Stored items from a collection
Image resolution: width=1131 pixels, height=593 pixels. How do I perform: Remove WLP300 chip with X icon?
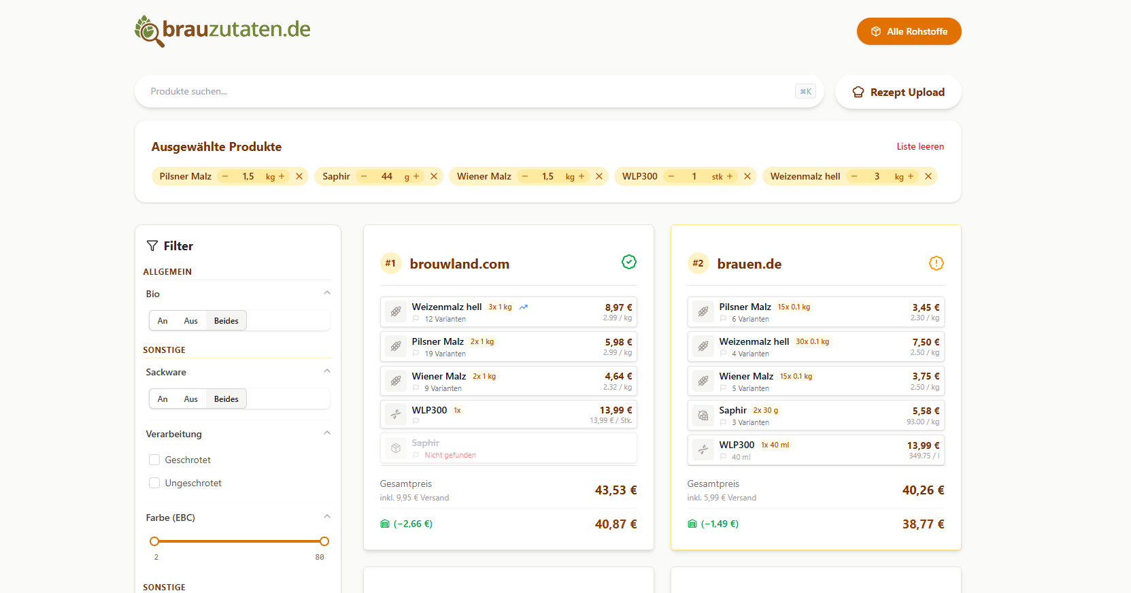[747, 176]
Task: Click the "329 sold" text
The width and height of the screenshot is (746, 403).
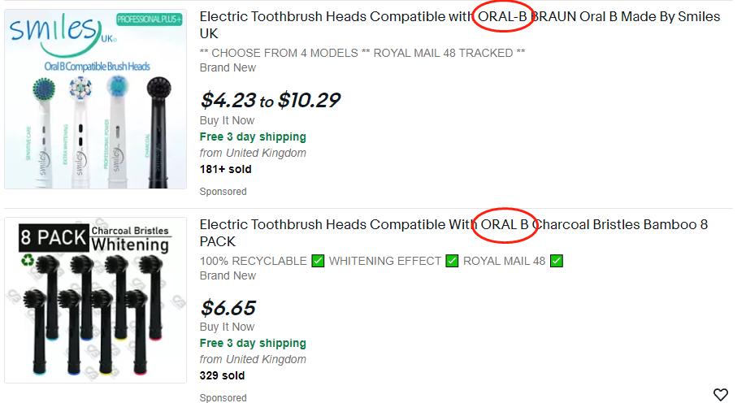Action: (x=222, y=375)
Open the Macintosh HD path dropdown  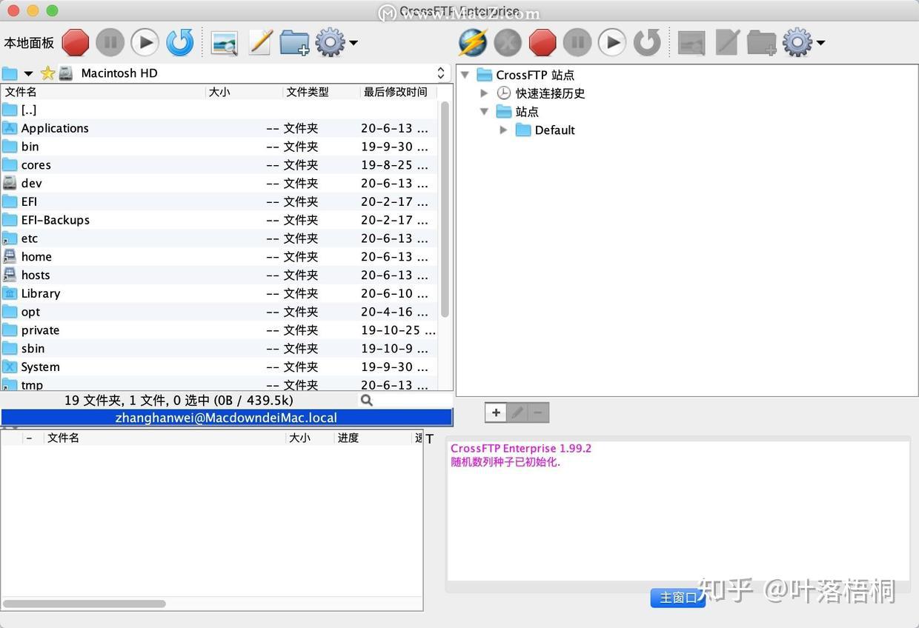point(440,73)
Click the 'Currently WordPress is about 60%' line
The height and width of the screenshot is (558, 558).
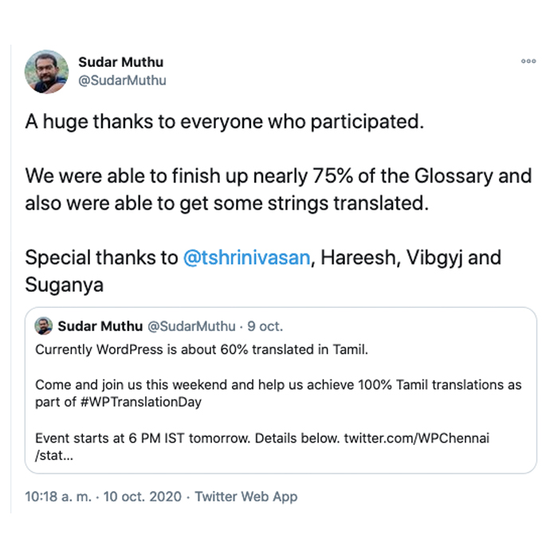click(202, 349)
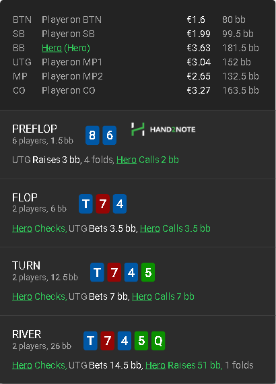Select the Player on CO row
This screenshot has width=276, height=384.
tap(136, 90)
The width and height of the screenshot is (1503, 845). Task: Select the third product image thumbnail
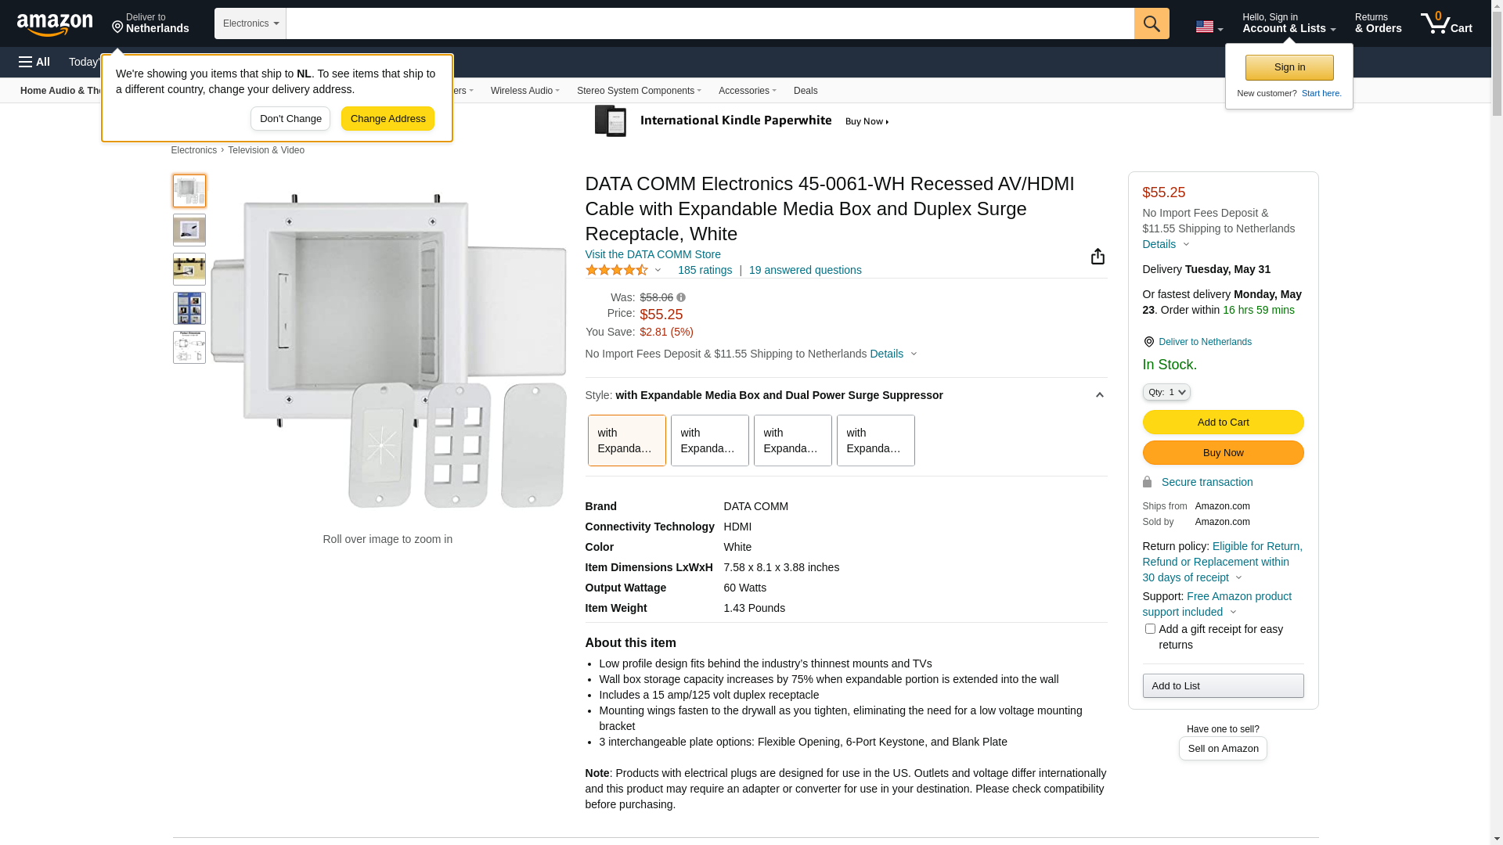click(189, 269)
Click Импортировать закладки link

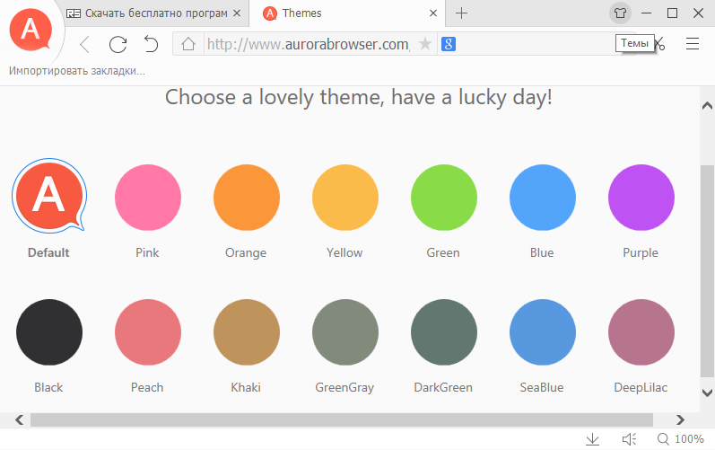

*Problem statement:*
Take the line with "The width and height of the screenshot is (1503, 845)." and every line after it through the end of the data, and write only them out exactly, leaving out the pictures.

*Problem solution:*
The width and height of the screenshot is (1503, 845). Task: Select the third product image thumbnail
click(189, 269)
Click Импортировать закладки link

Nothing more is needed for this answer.